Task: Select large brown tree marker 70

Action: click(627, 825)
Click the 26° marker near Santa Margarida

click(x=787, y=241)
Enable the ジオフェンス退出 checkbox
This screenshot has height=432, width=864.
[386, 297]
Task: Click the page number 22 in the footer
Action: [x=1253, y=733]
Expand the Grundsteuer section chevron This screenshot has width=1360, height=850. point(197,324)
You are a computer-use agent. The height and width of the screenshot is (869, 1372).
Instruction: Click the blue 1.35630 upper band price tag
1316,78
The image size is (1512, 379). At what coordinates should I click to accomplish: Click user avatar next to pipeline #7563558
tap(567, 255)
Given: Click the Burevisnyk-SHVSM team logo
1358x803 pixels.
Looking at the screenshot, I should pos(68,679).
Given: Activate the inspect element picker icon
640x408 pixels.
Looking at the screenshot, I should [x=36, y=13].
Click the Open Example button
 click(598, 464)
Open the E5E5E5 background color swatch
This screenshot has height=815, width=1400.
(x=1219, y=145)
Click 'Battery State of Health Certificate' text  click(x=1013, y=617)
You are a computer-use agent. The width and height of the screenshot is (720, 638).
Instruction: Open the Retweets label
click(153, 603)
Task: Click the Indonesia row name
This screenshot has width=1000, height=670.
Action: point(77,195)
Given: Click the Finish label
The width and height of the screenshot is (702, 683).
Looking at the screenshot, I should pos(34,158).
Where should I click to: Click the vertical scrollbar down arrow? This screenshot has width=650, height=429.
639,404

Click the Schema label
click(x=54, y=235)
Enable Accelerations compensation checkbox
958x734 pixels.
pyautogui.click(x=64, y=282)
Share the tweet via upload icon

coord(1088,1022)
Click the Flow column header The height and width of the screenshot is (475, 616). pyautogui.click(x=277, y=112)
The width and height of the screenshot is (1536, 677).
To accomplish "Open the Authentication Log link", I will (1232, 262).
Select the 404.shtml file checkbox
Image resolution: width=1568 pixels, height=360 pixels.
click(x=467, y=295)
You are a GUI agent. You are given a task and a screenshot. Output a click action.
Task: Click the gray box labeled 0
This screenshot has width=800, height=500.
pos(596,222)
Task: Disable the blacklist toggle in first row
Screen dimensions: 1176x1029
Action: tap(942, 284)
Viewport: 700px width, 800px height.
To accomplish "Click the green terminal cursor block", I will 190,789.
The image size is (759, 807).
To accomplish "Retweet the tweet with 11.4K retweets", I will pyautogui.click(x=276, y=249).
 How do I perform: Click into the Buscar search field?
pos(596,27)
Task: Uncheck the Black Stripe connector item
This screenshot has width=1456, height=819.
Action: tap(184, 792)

→ **About this exercise**
Each entry should be reproduced in the output exactly.

→ **Finished task**
Task: Select large brown tree marker 70

Action: click(627, 825)
Click the 26° marker near Santa Margarida

click(x=787, y=241)
Enable the ジオフェンス退出 checkbox
This screenshot has height=432, width=864.
[386, 297]
Task: Click the page number 22 in the footer
Action: [x=1253, y=733]
Expand the Grundsteuer section chevron This screenshot has width=1360, height=850. point(197,324)
You are a computer-use agent. The height and width of the screenshot is (869, 1372).
Instruction: Click the blue 1.35630 upper band price tag
1316,78
The image size is (1512, 379). At what coordinates should I click to accomplish: Click user avatar next to pipeline #7563558
tap(567, 255)
Given: Click the Burevisnyk-SHVSM team logo
1358x803 pixels.
Looking at the screenshot, I should pos(68,679).
Given: Activate the inspect element picker icon
640x408 pixels.
Looking at the screenshot, I should [x=36, y=13].
Click the Open Example button
 click(598, 464)
Open the E5E5E5 background color swatch
This screenshot has height=815, width=1400.
(x=1219, y=145)
Click 'Battery State of Health Certificate' text  click(x=1013, y=617)
You are a computer-use agent. The width and height of the screenshot is (720, 638).
Instruction: Open the Retweets label
click(153, 603)
Task: Click the Indonesia row name
This screenshot has width=1000, height=670.
Action: point(77,195)
Given: Click the Finish label
The width and height of the screenshot is (702, 683).
Looking at the screenshot, I should pos(34,158).
Where should I click to: Click the vertical scrollbar down arrow? This screenshot has width=650, height=429.
639,404

Click the Schema label
click(x=54, y=235)
Enable Accelerations compensation checkbox
958x734 pixels.
pyautogui.click(x=64, y=282)
Share the tweet via upload icon

coord(1088,1022)
Click the Flow column header The height and width of the screenshot is (475, 616). pyautogui.click(x=277, y=112)
The width and height of the screenshot is (1536, 677).
To accomplish "Open the Authentication Log link", I will (1232, 262).
Select the 404.shtml file checkbox
Image resolution: width=1568 pixels, height=360 pixels.
click(x=467, y=295)
You are a GUI agent. You are given a task and a screenshot. Output a click action.
Task: Click the gray box labeled 0
This screenshot has width=800, height=500.
pos(596,222)
Task: Disable the blacklist toggle in first row
Screen dimensions: 1176x1029
Action: tap(942, 284)
Viewport: 700px width, 800px height.
To accomplish "Click the green terminal cursor block", I will 190,789.
The image size is (759, 807).
To accomplish "Retweet the tweet with 11.4K retweets", I will pyautogui.click(x=276, y=249).
 How do I perform: Click into the Buscar search field?
pos(596,27)
Task: Uncheck the Black Stripe connector item
This screenshot has width=1456, height=819.
Action: tap(184, 792)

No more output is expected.